English

Revelation of Personal Data vs. Protection of Personal Data

This article was on Liberty Times Opinion 10 March, 2009. Here it is in its original length.

As we are becoming more accustomed to the revelations, by the media of personal or private information which appear to pertain to “public interest” but never are the case, our Legislators, in the name of “public interest”, acting as upholders of justice while revealing personal information to the media, with often false sources unidentified or without prior notification or consent of the individuals. Existing practices do not provide legitimacy of the purpose itself; however, the Legislative Yuan is working on legalizing these practices.

While drafting Computer-Processed Personal Data Protection Act in 1995, the Ministry of Justice claimed that the law was in accordance with the principles laid down by the Organisation for Economic Co-operation and Development (OECD). Those principles include restriction on the collection (the principle of legality and notification), correctness of the data, the clarity of the objective of the collection, restriction on the application of these data, the protection of these personal data, the availability of information about data collection, personal participation in the maintenance and application of the collected data, the accountability of data collecting officials.

Members of the Alliance for Protection of Personal Data (APPD) have been actively engaging the Ministry of Justice and Legislative Yuan in convening meeting on the protection of personal data. APPD holds that, a supervising mechanism is essential for the collection of personal data lest the focus of discussion on invasion of privacy rest on the amount of money compensation received by the persons being affected. The items in the exemption clause, APPD insists, be included only the following for a sound protection of personal data and privacy,

a. deemed necessary for national security,
b. preventing the lives, freedom and property of others from being damaged (genetics still excluded from this exemption clause),
c. the damages being negligible and already compensated by other appropriate available means,
d. verification of individuals being impossible and the silence of those individuals being affected on this matter.

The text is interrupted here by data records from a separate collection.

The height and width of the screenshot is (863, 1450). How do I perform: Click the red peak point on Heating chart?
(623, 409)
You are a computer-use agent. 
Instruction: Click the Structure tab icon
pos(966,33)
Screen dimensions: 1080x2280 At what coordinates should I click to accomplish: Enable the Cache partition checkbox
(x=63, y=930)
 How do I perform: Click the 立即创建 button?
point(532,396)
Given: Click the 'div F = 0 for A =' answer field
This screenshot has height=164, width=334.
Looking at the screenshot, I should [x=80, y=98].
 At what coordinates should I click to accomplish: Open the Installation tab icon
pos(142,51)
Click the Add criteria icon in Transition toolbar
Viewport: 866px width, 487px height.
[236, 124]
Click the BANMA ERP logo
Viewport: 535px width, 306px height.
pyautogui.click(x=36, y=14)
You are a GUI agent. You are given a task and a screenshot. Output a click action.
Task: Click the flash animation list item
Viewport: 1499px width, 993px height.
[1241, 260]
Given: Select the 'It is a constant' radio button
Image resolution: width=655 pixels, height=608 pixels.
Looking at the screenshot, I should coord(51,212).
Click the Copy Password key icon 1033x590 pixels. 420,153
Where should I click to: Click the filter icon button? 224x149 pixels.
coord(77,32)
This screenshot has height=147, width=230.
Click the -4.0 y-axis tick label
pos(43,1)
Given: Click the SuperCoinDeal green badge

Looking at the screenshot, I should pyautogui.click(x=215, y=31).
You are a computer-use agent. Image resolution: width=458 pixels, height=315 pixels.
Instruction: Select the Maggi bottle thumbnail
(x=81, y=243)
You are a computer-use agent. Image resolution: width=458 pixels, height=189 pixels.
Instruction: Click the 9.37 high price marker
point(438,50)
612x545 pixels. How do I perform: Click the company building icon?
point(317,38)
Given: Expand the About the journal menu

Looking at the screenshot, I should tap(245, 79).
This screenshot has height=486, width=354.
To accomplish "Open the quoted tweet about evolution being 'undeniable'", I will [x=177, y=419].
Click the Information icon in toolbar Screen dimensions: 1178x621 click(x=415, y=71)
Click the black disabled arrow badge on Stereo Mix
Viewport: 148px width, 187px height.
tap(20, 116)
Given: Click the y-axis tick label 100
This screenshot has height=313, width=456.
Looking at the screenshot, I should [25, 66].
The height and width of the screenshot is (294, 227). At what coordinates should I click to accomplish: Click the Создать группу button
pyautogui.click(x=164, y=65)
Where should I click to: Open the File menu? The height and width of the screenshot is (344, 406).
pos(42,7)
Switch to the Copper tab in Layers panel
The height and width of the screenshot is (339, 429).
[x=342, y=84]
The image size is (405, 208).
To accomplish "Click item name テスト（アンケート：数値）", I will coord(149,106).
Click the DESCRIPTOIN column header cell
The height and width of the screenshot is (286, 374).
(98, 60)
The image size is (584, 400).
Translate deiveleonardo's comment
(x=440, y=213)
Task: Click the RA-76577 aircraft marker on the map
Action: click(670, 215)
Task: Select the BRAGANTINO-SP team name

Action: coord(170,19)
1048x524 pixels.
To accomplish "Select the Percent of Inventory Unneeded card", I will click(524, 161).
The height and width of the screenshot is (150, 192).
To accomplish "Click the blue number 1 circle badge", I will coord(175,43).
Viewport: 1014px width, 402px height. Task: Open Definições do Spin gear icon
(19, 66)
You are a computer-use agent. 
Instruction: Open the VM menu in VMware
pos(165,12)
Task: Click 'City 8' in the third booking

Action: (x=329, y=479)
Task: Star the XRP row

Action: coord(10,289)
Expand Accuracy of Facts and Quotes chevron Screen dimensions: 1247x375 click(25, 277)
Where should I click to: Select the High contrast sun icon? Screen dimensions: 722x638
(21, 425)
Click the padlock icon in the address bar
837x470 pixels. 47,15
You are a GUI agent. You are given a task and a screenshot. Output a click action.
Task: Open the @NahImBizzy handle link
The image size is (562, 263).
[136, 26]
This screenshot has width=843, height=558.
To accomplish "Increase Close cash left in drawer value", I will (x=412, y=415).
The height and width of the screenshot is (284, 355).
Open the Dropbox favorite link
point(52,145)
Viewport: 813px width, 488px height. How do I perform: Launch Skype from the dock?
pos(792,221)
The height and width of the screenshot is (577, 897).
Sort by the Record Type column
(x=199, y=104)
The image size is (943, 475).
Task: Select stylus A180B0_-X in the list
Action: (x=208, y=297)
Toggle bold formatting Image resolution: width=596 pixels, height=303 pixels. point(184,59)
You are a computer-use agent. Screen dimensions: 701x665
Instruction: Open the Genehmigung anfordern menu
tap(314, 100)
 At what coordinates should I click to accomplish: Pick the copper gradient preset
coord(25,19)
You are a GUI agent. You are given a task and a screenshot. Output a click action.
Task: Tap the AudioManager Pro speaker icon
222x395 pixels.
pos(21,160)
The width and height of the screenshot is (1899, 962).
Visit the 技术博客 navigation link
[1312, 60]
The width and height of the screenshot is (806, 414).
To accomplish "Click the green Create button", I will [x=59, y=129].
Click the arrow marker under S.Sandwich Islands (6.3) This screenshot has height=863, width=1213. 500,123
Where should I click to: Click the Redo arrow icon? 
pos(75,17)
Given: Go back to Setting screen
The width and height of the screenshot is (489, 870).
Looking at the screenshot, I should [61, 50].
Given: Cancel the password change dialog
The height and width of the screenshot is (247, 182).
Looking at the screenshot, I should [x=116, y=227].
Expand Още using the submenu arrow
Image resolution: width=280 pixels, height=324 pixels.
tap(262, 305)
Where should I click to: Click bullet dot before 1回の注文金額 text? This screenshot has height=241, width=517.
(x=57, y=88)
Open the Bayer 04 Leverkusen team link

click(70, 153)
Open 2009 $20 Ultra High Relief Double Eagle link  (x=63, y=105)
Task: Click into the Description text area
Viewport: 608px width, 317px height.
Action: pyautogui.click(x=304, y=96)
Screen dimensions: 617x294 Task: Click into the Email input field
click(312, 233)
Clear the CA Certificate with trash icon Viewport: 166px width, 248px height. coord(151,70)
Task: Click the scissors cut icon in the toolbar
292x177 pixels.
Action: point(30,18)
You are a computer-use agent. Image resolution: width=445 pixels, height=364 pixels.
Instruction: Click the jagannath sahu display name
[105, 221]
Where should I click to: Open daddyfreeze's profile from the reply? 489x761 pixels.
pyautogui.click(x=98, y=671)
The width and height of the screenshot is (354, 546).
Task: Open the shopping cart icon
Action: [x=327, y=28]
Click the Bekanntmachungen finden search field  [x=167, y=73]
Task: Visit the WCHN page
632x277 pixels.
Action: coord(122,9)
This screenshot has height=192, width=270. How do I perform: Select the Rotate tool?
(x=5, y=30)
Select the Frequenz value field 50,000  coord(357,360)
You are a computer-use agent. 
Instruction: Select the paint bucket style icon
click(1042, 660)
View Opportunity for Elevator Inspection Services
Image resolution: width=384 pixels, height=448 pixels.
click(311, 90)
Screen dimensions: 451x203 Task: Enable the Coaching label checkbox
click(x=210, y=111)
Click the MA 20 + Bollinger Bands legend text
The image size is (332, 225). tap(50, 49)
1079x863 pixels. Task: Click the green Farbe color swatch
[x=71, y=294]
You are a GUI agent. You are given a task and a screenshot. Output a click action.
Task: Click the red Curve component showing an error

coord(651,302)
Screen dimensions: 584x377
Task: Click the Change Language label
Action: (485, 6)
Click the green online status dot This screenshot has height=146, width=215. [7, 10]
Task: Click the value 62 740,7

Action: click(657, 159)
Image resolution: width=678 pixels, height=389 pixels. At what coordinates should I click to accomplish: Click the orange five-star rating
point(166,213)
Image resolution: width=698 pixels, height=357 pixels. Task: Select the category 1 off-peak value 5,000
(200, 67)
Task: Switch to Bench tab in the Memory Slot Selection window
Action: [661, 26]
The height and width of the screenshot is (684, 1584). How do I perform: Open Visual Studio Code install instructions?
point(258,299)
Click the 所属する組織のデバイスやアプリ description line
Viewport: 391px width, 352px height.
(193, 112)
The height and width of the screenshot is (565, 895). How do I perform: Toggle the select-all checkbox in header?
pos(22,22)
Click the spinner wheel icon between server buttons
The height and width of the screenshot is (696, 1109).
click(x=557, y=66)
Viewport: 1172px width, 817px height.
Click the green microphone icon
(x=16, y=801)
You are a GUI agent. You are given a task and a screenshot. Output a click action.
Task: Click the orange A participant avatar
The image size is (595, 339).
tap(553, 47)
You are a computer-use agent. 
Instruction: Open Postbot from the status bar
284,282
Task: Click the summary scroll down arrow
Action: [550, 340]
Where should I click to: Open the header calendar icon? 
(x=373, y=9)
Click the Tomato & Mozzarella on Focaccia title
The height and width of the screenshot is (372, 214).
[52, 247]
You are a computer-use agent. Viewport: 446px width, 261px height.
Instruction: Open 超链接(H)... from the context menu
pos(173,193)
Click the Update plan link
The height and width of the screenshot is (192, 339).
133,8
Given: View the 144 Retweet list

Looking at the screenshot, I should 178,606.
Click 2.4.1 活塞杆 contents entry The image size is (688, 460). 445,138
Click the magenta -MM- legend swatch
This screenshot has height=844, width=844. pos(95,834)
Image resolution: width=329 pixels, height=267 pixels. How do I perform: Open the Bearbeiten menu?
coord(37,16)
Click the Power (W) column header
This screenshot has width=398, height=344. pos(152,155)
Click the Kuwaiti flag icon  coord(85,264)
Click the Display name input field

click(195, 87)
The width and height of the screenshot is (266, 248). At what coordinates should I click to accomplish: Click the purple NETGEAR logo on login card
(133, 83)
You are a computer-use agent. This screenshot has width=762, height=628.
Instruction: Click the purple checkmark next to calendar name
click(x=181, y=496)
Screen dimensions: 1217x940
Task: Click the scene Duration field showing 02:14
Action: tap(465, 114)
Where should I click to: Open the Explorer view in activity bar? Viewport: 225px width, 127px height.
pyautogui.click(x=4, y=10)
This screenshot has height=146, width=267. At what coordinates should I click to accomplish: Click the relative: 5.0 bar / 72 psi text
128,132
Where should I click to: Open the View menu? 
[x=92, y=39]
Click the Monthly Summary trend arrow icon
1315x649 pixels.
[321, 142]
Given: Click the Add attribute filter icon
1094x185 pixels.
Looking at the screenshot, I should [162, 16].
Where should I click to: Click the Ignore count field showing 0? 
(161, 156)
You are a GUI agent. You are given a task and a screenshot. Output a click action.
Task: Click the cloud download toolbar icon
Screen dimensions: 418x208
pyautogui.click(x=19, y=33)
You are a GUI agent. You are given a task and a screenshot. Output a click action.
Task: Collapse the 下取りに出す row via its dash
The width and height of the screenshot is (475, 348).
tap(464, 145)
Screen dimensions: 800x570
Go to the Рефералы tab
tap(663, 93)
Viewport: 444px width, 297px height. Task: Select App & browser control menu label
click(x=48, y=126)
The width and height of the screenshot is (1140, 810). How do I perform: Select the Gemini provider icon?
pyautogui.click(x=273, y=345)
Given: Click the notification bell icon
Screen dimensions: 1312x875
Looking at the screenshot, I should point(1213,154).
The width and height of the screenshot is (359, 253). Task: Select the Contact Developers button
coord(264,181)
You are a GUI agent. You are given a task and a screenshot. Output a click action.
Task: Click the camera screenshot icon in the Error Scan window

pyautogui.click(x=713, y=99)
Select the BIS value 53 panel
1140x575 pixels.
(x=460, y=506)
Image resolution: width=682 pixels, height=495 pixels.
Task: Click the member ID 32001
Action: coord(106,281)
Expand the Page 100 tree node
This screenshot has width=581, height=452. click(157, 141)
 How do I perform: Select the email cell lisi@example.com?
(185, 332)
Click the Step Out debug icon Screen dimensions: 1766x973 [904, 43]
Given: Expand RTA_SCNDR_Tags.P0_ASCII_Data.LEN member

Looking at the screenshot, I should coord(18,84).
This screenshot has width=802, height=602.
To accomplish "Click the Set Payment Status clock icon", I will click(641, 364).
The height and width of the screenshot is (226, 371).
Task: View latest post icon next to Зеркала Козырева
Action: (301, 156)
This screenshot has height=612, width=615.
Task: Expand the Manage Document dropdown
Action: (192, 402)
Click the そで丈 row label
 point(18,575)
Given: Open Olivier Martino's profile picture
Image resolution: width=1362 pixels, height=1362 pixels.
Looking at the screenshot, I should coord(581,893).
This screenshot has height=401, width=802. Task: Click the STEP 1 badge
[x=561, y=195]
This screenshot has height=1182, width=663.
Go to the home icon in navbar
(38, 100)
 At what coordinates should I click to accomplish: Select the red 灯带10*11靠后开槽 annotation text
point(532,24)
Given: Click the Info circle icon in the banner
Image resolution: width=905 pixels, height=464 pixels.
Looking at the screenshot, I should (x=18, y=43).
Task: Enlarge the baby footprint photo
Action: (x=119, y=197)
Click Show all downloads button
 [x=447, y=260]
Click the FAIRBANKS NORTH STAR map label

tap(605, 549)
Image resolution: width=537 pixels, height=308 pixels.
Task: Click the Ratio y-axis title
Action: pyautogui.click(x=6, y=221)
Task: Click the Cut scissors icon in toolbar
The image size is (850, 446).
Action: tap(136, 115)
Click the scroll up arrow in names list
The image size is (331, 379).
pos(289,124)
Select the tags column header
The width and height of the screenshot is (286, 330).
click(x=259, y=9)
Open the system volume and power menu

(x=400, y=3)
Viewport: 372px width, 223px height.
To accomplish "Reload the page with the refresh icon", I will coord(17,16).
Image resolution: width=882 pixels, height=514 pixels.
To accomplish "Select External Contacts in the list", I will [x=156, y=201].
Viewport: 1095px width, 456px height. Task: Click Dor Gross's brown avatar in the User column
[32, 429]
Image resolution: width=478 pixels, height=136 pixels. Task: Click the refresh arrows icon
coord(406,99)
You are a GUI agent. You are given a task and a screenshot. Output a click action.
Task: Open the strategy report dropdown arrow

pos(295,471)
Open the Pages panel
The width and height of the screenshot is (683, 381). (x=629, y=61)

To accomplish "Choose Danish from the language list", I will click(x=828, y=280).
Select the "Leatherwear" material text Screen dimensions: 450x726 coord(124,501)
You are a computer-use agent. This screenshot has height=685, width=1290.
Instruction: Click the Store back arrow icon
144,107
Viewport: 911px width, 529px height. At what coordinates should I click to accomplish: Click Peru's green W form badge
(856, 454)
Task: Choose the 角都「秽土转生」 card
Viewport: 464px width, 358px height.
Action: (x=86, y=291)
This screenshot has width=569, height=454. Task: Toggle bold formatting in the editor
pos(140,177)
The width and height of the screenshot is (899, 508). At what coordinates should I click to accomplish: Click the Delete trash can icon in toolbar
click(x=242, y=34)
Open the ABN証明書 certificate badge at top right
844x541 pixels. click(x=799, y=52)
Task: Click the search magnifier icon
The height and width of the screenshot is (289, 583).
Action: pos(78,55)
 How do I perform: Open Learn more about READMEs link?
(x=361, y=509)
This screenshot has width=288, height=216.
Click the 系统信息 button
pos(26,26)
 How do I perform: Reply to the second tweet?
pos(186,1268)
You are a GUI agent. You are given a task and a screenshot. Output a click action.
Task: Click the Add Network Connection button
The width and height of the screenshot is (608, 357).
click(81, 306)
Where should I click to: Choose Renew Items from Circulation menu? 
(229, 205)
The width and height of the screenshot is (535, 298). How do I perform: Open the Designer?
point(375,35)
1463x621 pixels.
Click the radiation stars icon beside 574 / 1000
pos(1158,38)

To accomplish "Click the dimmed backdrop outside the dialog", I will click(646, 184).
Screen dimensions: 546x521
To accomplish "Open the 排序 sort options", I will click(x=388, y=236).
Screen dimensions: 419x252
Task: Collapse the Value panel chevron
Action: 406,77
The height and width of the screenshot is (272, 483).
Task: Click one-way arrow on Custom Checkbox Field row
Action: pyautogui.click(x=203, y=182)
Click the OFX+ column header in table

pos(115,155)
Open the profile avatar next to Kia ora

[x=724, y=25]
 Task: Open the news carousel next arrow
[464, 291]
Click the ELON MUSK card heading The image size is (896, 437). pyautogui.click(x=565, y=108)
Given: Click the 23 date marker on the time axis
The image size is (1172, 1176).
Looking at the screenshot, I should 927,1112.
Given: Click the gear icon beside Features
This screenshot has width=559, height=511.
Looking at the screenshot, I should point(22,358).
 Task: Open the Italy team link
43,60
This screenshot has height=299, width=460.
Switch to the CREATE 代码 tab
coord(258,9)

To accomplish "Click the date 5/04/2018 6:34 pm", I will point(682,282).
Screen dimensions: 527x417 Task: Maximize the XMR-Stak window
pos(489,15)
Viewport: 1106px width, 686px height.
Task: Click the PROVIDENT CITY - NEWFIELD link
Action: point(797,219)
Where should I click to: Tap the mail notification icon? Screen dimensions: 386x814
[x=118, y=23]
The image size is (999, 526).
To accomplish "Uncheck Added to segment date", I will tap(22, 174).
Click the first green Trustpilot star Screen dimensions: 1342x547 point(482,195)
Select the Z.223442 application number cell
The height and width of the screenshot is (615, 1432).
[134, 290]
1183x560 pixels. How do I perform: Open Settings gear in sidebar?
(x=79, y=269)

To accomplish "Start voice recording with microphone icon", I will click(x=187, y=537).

However, in the amendment proposed by the Executive Yuan and Legislators, the scope of exemption from notification is enlarged, including items such as “the possible hindrance of execution of public authorities” and “the collection of personal data for the purpose of news reporting by news organizations”. The proposed draft by Legislator Hsieh, Kuo-Liang (KMT-Keelung) even included “the collection of personal data for the purpose of question and answer session of the Legislative Yuan” in the exemption clause. That who will supervise the personal date collected by news organizations and legislators in the name of “public interest” is the most worrisome issue here. How will the personal data be protected in this media-frenzied environment of 24-hour news program and with the abuse of Legislators’ exemption from the opinions they express? This issue is not merely as “just a failure to notify the persons being affected” as explained by Legislator Hsieh, Kuo-Liang; the damage it might cause will never be compensated by the “moral and legal responsibility of Legislators”.

If these fundamental principles and problems are left unaddressed, the first to be amended is the title of this proposed amendment to Computer-Processed Personal Data Protection Act because it contradicts the purpose of personal data protection.